The Federal Reserve said Monday it had asked Bloomberg News for information on whether its journalists had inappropriately accessed private client data through its financial terminals.
The move came as Bloomberg apologized for an "error" that allowed its journalists to see client data, and one report said the system allowed access to the accounts of Fed chairman Ben Bernanke and former Treasury secretary Timothy Geithner.
"We are looking into this situation and have been in touch with Bloomberg to learn more," said a Fed spokesperson, who declined to be identified.
The US Treasury Department also was "looking into the matter," a source familiar with the matter, told AFP.
CNBC reported Sunday that a former Bloomberg employee acknowledged that he accessed usage information of Bernanke and Geithner.
Separately Monday, Bloomberg apologized for what it called an "error" that allowed reporters to see client data through its financial terminals, saying it would "strive to continue to uphold the highest standards" in its reporting.
"Our reporters should not have access to any data considered proprietary," Bloomberg editor-in-chief Matthew Winkler said in a statement posted on the news website.
"I am sorry they did. The error is inexcusable. Last month, we immediately changed our policy so that reporters now have no greater access to information than our customers have."
Bloomberg announced Friday it was curbing reporter access to certain data on its financial terminals after reports claiming its journalists used the devices to spy on Wall Street banks.
A Bloomberg spokesman acknowledged that "limited customer relationship data has long been available to our journalists," without "security-level" data, trading data or messages.
Winkler said Monday that the access standards "are almost as old as Bloomberg News," noting that "our reporters used to go to clients in the early days of the company and ask them what topics they wanted to see covered."

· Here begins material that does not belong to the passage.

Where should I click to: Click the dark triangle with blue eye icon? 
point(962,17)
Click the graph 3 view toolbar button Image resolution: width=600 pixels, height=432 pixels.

But the editor added that its journalists, "upon hiring, enter into a confidentiality agreement that strictly prohibits them from discussing non-public Bloomberg documents and proprietary information about the company and its clients in their reporting."
Following the recent revelations, Winkler said "we should go above and beyond in protecting data, especially when we have even the appearance of impropriety."
"We apologize for our error as it does not reflect on our culture or our heritage," Winkler said.
"And we will strive to continue to uphold the highest standards while adhering to the best practices in the industry as long as we may be fortunate to serve our customers as they would have us serve them."
The New York Post reported Friday that Goldman Sachs confronted Bloomberg over concerns that reporters at the news service had been using the financial information terminals to keep tabs on employees of the bank.
According to the report, Goldman found that Bloomberg staffers could determine which employees had logged into Bloomberg's proprietary terminals and how many times they had used particular functions.
A separate report by the Financial Times said JPMorgan Chase had also complained that Bloomberg reporters were spying on activities by bank employees.
The Bloomberg financial terminals, which are operated separately from the news service, gives banks and other financial professionals the ability to research virtually any type of financial asset and carry out trades.
A rival of Thomson Reuters, Bloomberg was founded by New York Mayor Michael Bloomberg, who is not involved in management due to his political activities.